Le mobilier, lui aussi, oscille entre deux mondes : des icônes d’époque – comme les chaises 7 d’Arne Jacobsen ou ces deux petits fauteuils grillagés de Harry Bertoia – flirtent avec du mobilier du géant suédois de l’ameublement. Pour la cuisine, les habitants ont encore opté pour des modules Ikea mais ont fait réaliser le plan de travail en Corian sur mesure. Çà et là, ils ont également pris plaisir à apporter leur touche personnelle, créant par exemple un meuble de rangement sous l’escalier en béton ou une porte de vestiaire. Quelques oeuvres viennent booster la composition comme cette photo grand format de Benjamin Struelens (lire par ailleurs) ou cette drôle de girafe en papier mâché qui domine l’espace de vie… Une création de troisième maternelle d’un des mômes !
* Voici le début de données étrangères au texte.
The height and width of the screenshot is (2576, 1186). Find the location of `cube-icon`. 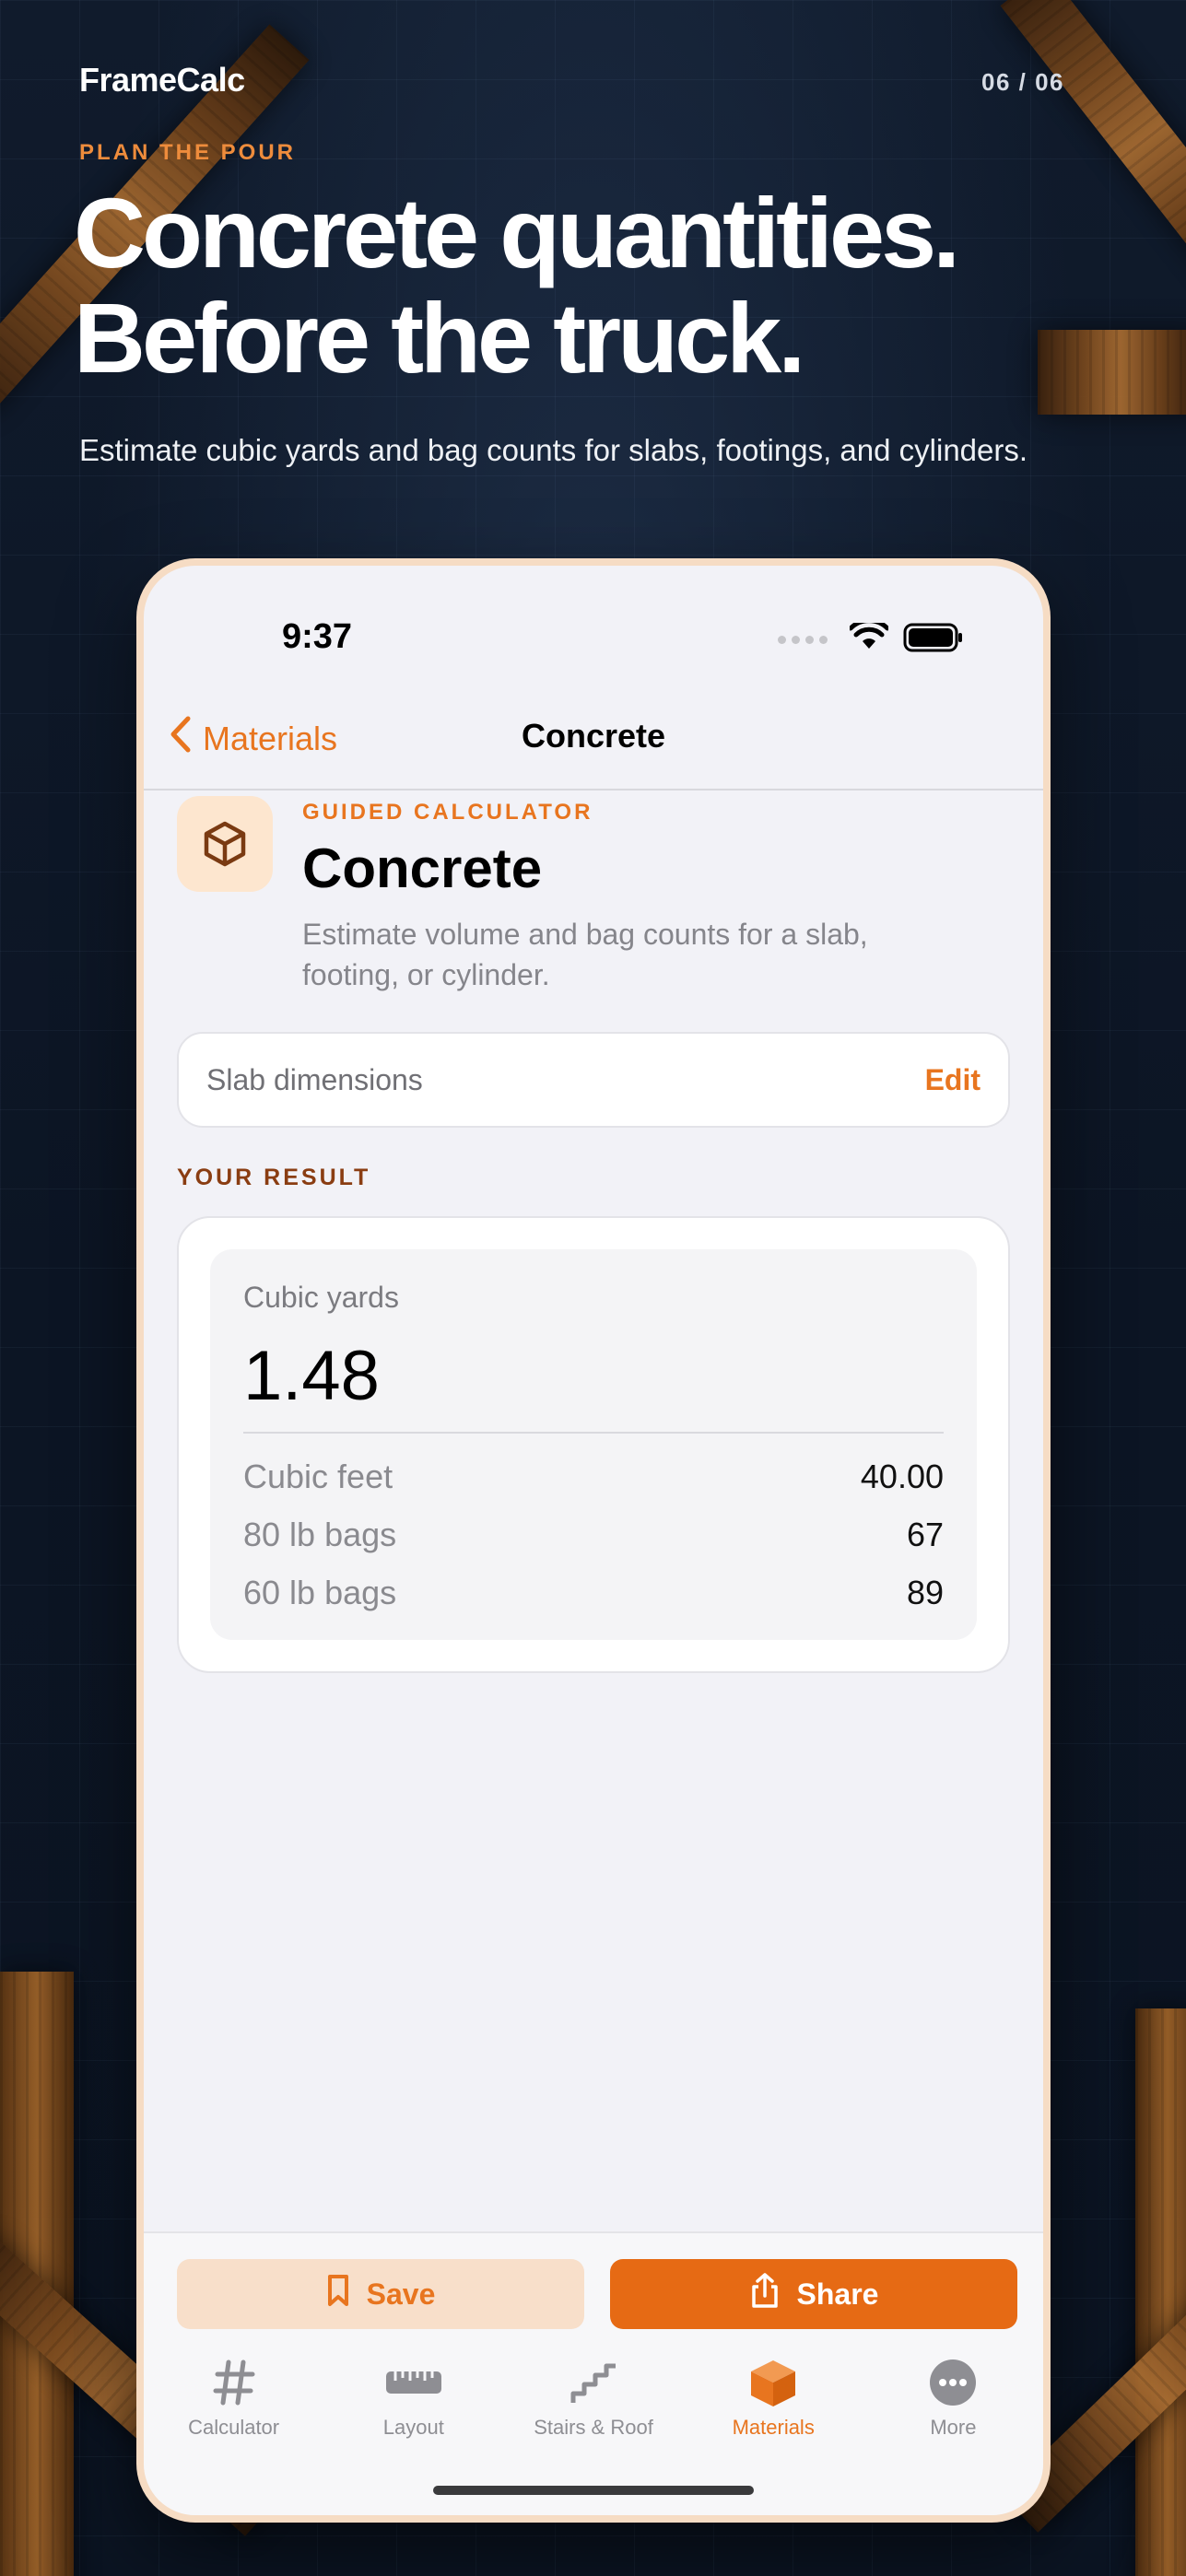

cube-icon is located at coordinates (225, 844).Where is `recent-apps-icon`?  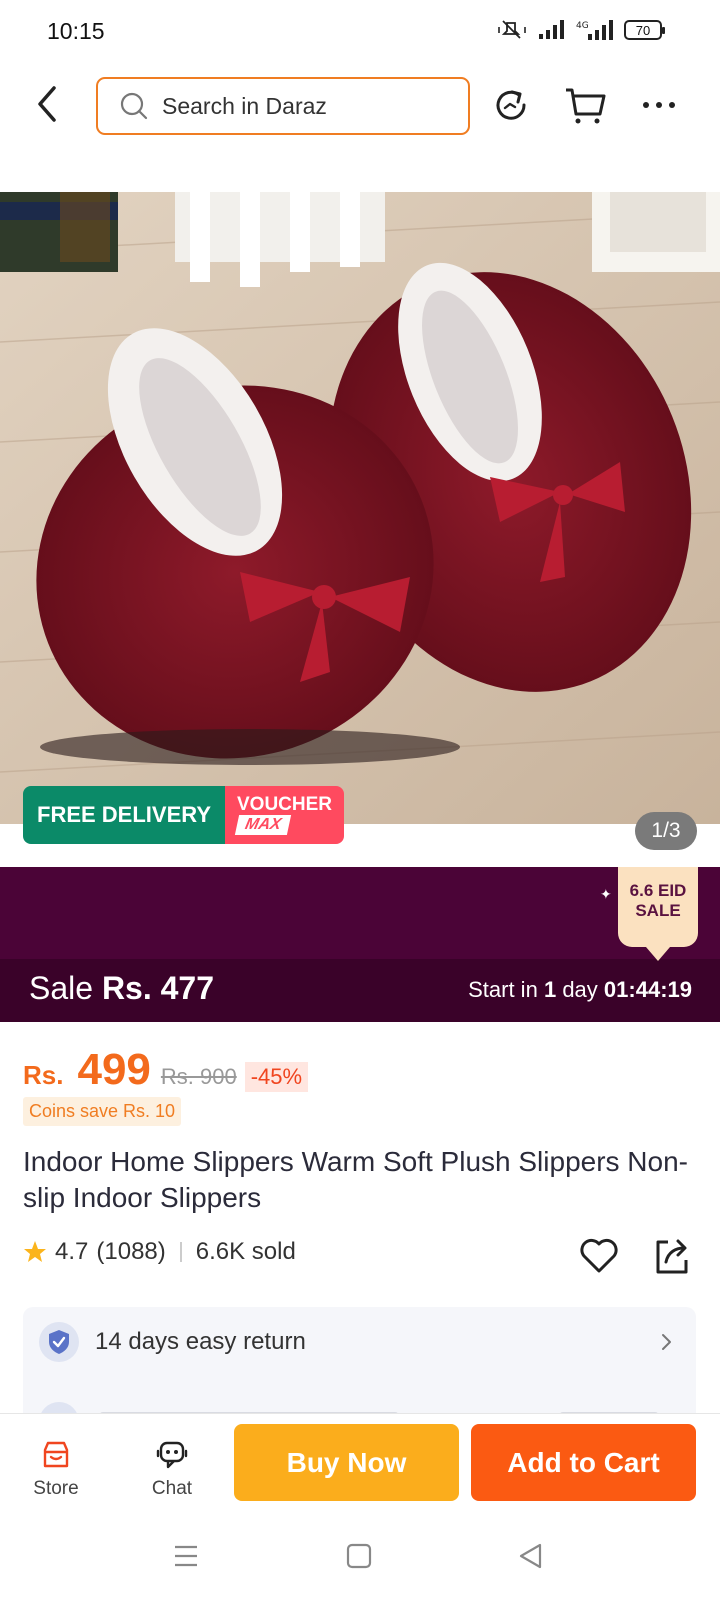
recent-apps-icon is located at coordinates (186, 1556).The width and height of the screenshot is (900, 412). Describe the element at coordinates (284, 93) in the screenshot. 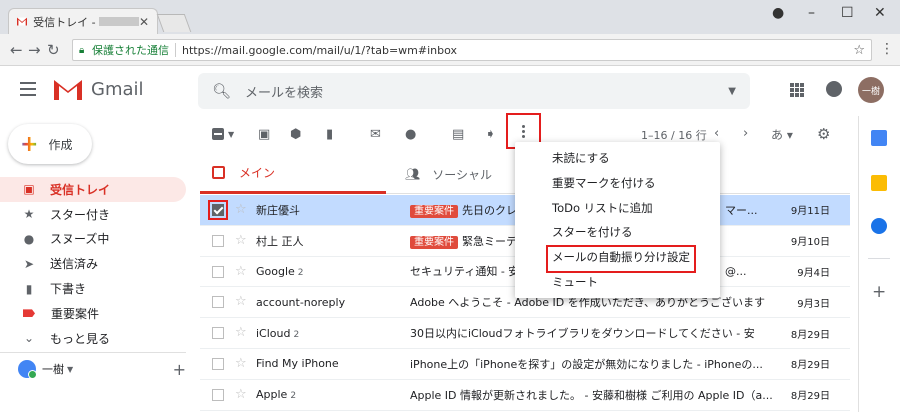

I see `search-placeholder: メールを検索` at that location. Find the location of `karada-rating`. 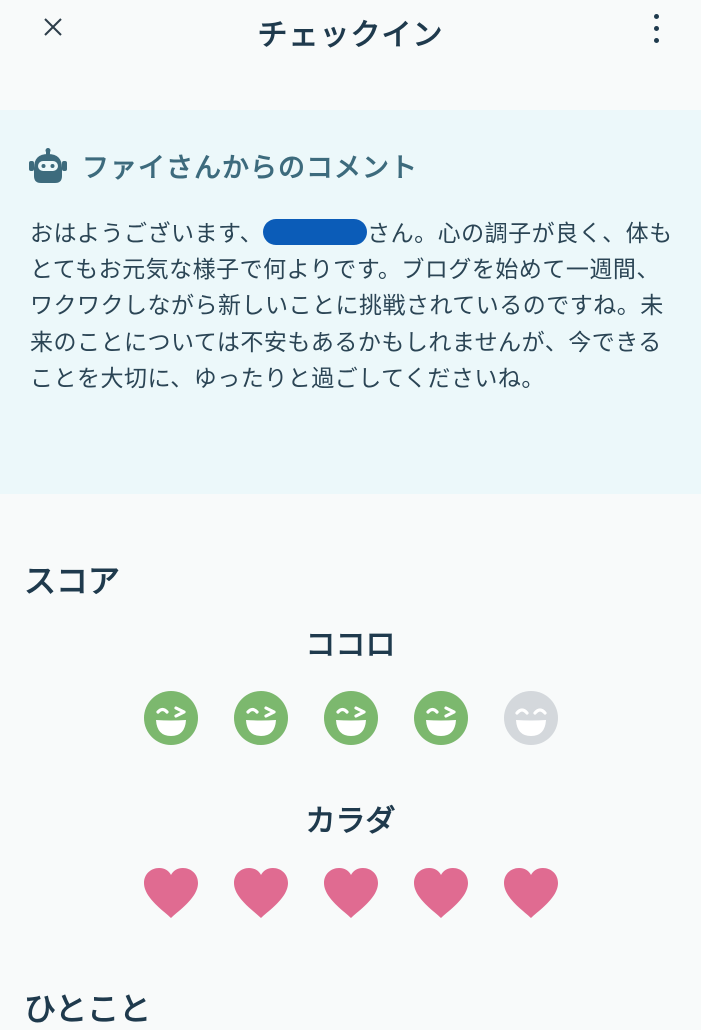

karada-rating is located at coordinates (352, 895).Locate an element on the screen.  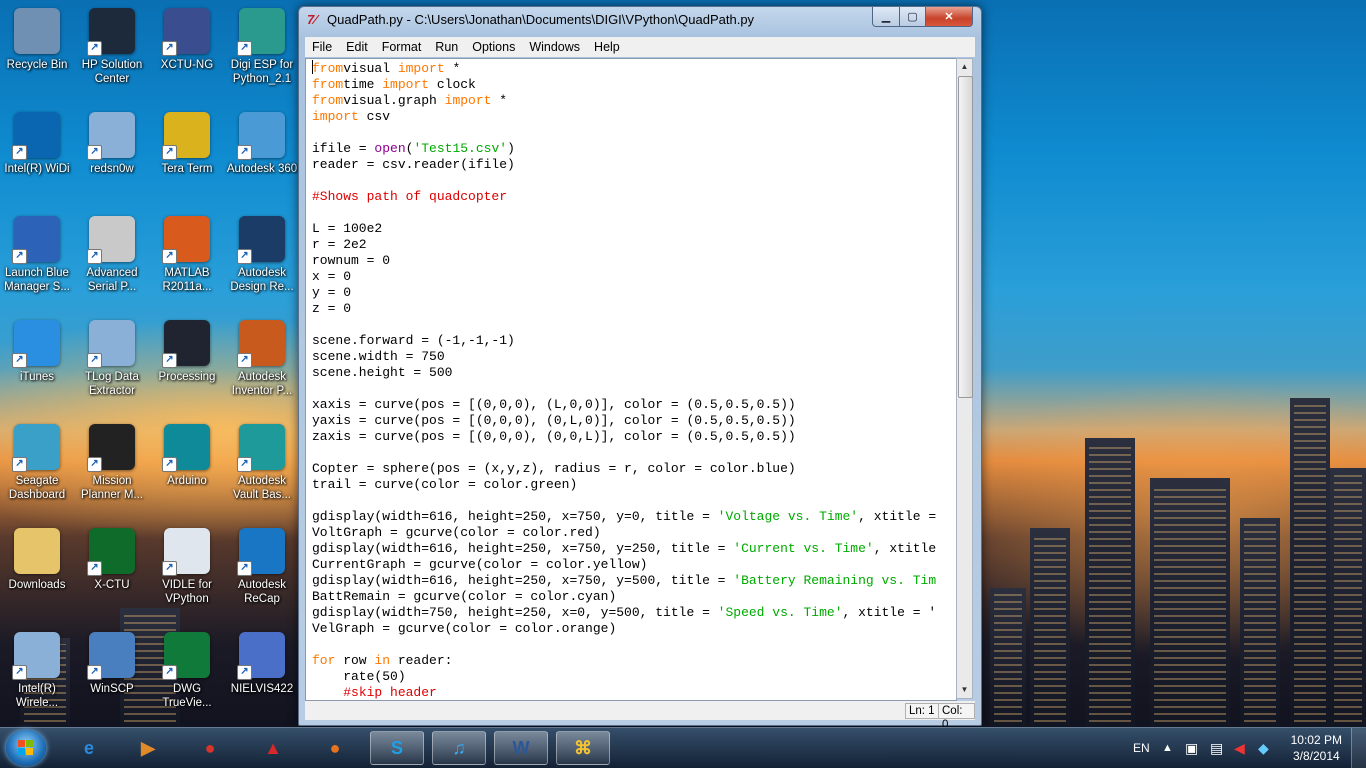
tray-device-icon: ▣ is located at coordinates (1192, 748).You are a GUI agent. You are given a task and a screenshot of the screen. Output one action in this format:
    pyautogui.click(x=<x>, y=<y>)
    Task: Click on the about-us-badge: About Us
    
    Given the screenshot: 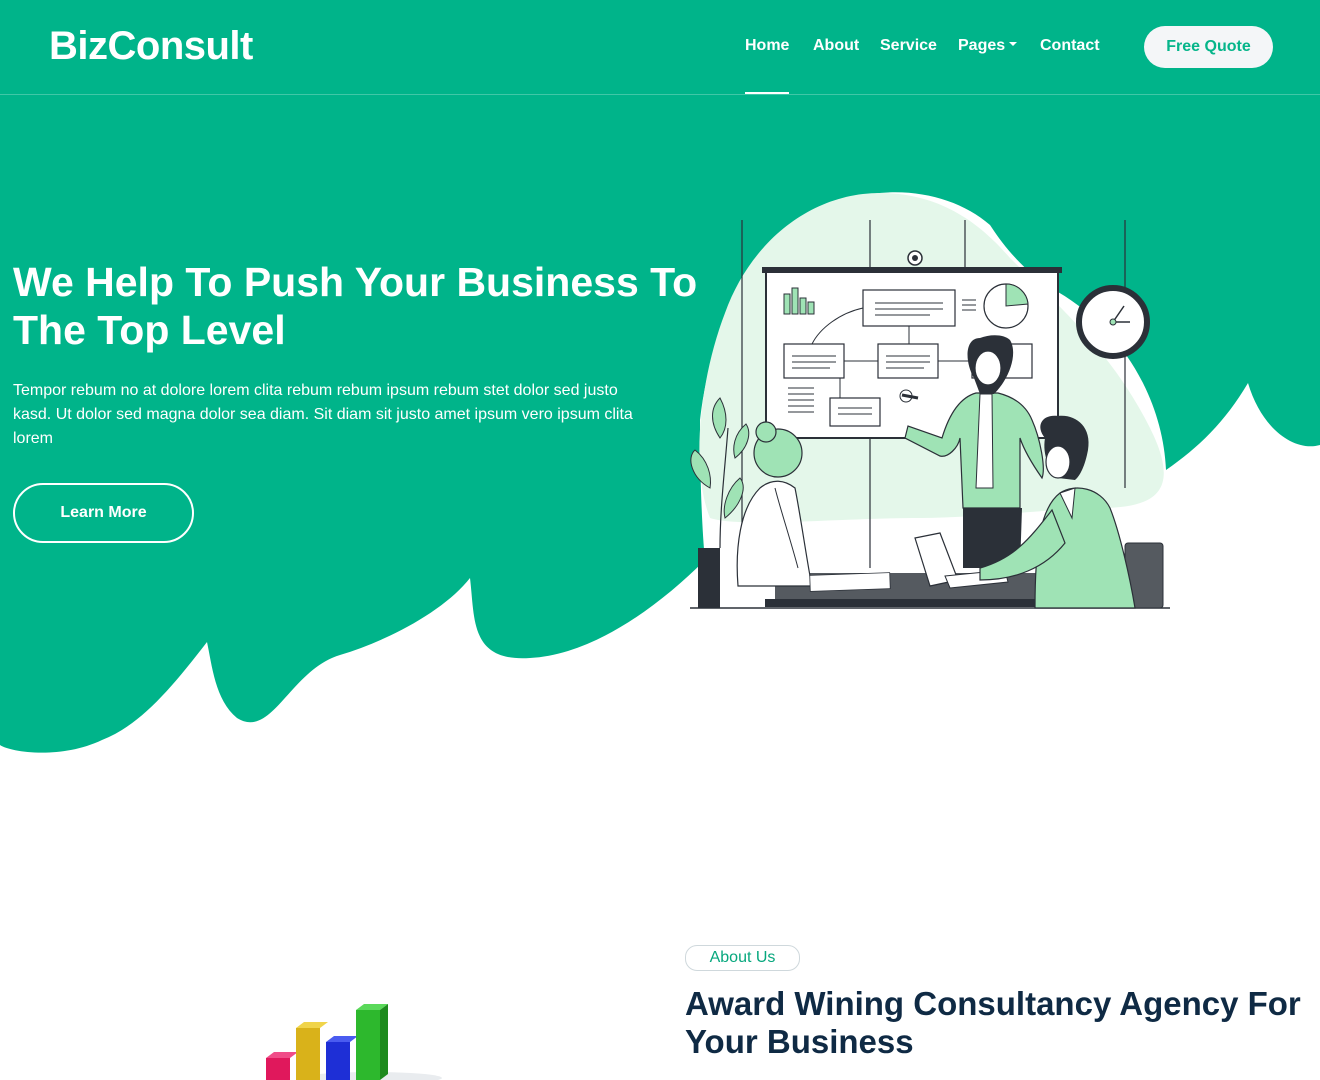 What is the action you would take?
    pyautogui.click(x=742, y=958)
    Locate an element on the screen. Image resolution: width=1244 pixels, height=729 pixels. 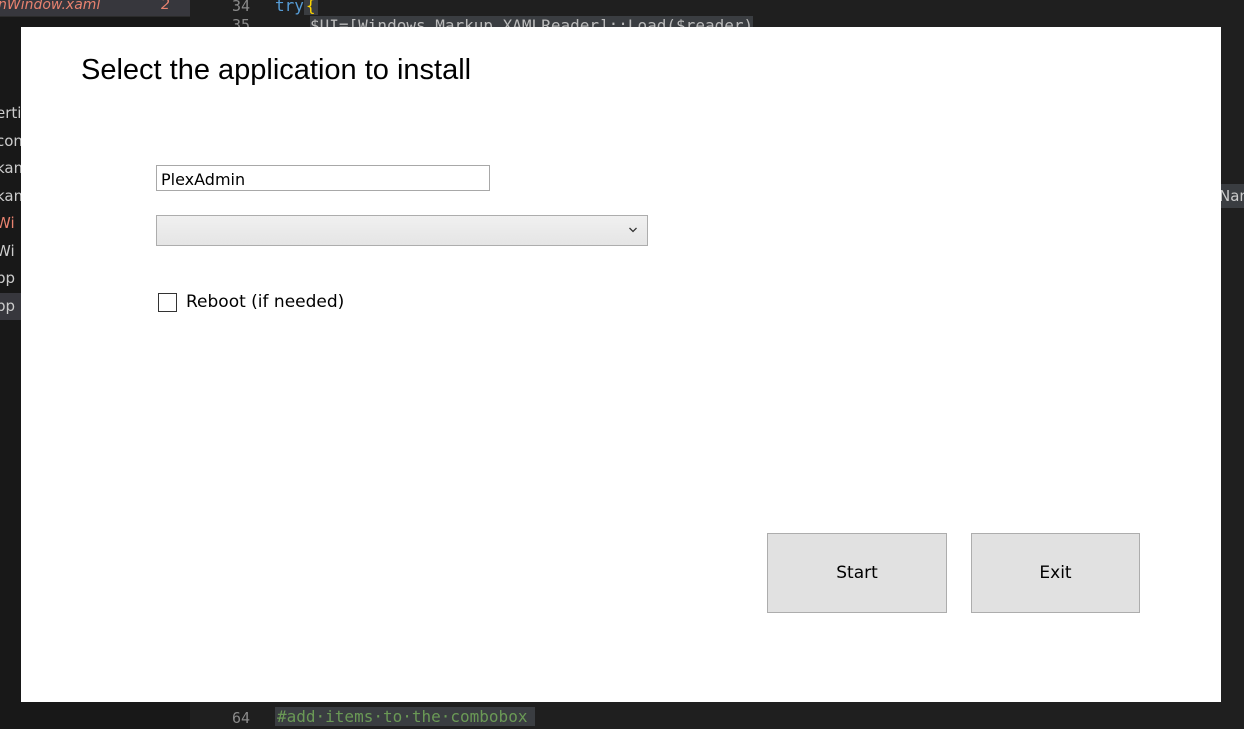
code-keyword: try is located at coordinates (290, 8).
Le salon de coiffure, inspiré d'Ibiza.
Le salon de coiffure, inspiré d’Ibiza.© FRÉDÉRIC RAEVENS

C’est ainsi que chacun trouve son compte dans ce logis contemporain qui aurait pu rester léché et froid mais qui a été colonisé par une famille, avec beaucoup de sensibilité, au gré de ses besoins.  » Pour moi, la modularité de l’espace est vraiment cruciale. Le salon de coiffure était au départ un garage, puis est devenu un salon d’appoint pour les kids, puis la chambre des parents, raconte Nicolas qui, en tant qu’architecte, réalise essentiellement des logements unifamiliaux dans les environs. De même, le sous-sol pourra être modifié quand les enfants seront partis, et devenir, pourquoi pas, un studio indépendant à louer. Une maison se doit d’être évolutive, puisque la vie l’est aussi « , conclut-il.

3 questions à Benjamin StruelensLe rixensartois signe la photo xxl dans le salon de l’habitation.

Comment êtes-vous venu à la photo ?

Je suis parti pour la première fois en Haïti à 16 ans, en 1994, avec un ami photographe, Yves Fonck. J’ai ainsi découvert le pays de naissance de mon frère, le chorégraphe Nono Battesti, et de ma soeur, la chanteuse Dyna B. Ce compagnon de voyage m’a appris à  » regarder ce que l’on voit « . A la fin de mes humanités, Yves Fonck m’a engagé comme assistant et j’ai pris des cours du soir en parallèle. Progressivement, j’ai privilégié des images aux teintes vives et aux cadrages  » structurés « . J’ai développé également un goût pour l’architecture moderniste.

Et pour les clichés du bout du monde…

J’ai fait mon premier  » vagabondage urbain  » à New York, en 2006, par hasard… J’avais l’opportunité de monter une expo dans un restaurant mais je n’avais pas de clichés d’à-propos. L’idée d’un sujet sur Big Apple est née. Je n’ai pas cherché à montrer la statue de la Liberté ou Central Park. J’avais envie de ma laisser guider par la lumière. Il y a quelque chose à photographier partout et à tout moment.

L’oeuvre exposée chez Nicolas Devuyst est shootée après le tremblement de terre d’Haïti…

Certaines photos s’imposent en noir et blanc. Comme celle-ci, qui montre le quartier de Jalousie, sur les hauteurs de Port-au-Prince. Cette zone qui grandit de manière vertigineuse a été relativement épargnée en 2010. L’image est réalisée tôt le matin, depuis la colline d’en face, dans une zone plus chic. Je suis à chaque fois impressionné en voyant cette fourmilière croître sans limites.